The U.S. State Department’s Fulbright program sponsored my performing and teaching tours hosted at the Cork School of Music, Jazeps Vitols Latvian Academy of Music, the Lithuanian Academy of Music and Theatre, Royal Northern College of Music, Chetham’s School of Music, and the Royal Danish Academy of Music – Aarhus. Watch a video of one of my students from Latvia improvising a fugue.
Plans are underway to organize an international improvisation festival based in Denmark. This event, designed for conservatory-level students, will feature intense study with leading performers of historic improvisation, along with public concerts, in an idyllic Danish setting. Depending on circumstances related to COVID-19, it will begin in the summer of 2022. Once international travel conditions have stabilized, the festival will be publicly announced.

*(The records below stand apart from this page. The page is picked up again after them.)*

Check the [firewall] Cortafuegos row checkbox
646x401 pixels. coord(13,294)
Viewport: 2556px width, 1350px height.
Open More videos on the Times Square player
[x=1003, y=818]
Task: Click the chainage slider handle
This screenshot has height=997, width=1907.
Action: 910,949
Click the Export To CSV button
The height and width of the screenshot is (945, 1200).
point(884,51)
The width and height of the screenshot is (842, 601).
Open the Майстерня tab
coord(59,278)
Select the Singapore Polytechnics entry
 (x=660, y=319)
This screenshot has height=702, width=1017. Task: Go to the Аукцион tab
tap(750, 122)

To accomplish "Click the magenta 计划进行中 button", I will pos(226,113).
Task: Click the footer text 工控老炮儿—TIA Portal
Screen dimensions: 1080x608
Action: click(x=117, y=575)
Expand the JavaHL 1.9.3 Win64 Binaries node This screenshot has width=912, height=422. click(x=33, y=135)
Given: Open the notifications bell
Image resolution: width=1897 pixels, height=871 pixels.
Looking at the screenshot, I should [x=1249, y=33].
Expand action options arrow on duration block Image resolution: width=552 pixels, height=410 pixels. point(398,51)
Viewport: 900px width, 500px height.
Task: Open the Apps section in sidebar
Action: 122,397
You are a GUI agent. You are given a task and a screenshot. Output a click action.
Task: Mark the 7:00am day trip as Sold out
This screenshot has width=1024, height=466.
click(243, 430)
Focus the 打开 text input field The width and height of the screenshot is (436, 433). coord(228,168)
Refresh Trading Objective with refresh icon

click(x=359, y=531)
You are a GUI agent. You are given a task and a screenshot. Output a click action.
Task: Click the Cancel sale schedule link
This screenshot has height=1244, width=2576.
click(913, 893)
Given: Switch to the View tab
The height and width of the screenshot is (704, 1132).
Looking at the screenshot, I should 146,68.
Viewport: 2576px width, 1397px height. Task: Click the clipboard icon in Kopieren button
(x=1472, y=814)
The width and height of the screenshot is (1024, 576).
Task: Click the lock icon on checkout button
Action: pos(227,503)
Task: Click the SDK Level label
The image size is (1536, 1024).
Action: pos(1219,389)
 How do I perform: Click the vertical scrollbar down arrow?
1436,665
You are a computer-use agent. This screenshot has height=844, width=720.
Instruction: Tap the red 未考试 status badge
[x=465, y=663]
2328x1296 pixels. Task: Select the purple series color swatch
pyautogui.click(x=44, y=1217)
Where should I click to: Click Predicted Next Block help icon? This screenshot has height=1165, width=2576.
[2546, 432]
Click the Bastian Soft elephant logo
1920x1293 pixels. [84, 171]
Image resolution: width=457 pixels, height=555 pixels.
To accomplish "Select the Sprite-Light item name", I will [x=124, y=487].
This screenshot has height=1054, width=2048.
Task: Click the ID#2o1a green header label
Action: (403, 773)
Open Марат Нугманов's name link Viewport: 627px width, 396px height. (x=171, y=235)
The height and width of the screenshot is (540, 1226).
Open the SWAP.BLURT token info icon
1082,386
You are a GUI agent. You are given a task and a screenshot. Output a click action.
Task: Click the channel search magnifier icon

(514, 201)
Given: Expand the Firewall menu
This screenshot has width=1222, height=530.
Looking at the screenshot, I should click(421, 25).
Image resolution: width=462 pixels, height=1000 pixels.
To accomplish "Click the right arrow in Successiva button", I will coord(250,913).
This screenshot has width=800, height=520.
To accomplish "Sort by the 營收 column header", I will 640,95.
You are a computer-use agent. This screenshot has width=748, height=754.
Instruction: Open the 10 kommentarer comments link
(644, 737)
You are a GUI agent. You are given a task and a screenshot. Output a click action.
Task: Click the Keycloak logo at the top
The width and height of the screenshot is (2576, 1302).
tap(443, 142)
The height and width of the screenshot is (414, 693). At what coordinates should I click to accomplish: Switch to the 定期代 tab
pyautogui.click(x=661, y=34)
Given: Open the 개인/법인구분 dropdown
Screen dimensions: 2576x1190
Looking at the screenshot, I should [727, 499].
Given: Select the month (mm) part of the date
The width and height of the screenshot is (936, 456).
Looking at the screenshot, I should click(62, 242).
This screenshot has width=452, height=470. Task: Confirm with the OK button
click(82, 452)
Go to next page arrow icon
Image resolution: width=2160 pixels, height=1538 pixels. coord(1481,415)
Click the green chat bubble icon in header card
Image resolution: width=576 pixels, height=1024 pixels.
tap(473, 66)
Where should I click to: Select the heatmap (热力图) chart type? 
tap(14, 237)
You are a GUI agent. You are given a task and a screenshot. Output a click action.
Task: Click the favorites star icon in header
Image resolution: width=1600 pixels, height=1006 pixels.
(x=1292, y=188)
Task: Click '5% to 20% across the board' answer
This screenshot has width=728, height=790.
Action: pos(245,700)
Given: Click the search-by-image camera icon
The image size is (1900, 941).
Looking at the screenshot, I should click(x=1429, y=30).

In May 2020, Oxford University Press published my book, The Pianist’s Guide to Historic Improvisation. Written for professional musicians and educated amateurs who are proficient keyboardists but have never improvised, the volume offers historic techniques for creating extemporaneous music. After beginning with simple “building blocks” such as opening formulae and sequences that can be assembled into short figuration preludes, the reader encounters increasingly complex challenges including dance suite, diminution, imitation, partimento, and schemata. More information about the book is at johnmortensen.com.
My next book, complete and approaching publication, will be called Improvising Fugue. It explores fugue improvisation through the study of partimento. Like The Pianist’s Guide to Historic Improvisation, it is a practical method intended to lead the reader to fluent and spontaneous creation of fugues at the keyboard.
More resources for the aspiring improviser are appearing at an encouraging rate. Giorgio Sanguinetti’s important book The Art of Partimento is required reading for anyone interested in that tradition. Robert Gjerdingen’s Child Composers in the Old Conservatories provides a vivid picture of musical training in 18th-century Naples. Nikhil Hogan’s podcast from Singapore features interviews with leading scholars and performers in the world of historic improvisation. Harpsichordist Ewald Demeyere has started a series of YouTube demonstrations of partimento realization. Derek Remeš offers materials on his website in the areas of partimento and figured bass.
These developments suggest that although the reign of Werktreue banished improvisation from public view for many years, spontaneous music invention at last has begun to find its way back to the concert stage. Partimento was once a central pillar of training in early music. Forgotten for a century, it is now being rediscovered by keyboard artists who aspire not only to recite music but also to create it.
John Mortensen is a leader in the international revival of historic improvisation. Appearing frequently as concert artist and masterclass teacher in America and Europe, he is noted for his ability to improvise entire concerts in historic styles. He is the author of The Pianist’s Guide to Historic Improvisation (Oxford University Press, 2020). A Fulbright Global Scholar in Historic Improvisation, he serves as professor of piano at Cedarville University in Ohio. In 2016, he was named Faculty Scholar of the Year, that institution’s highest award.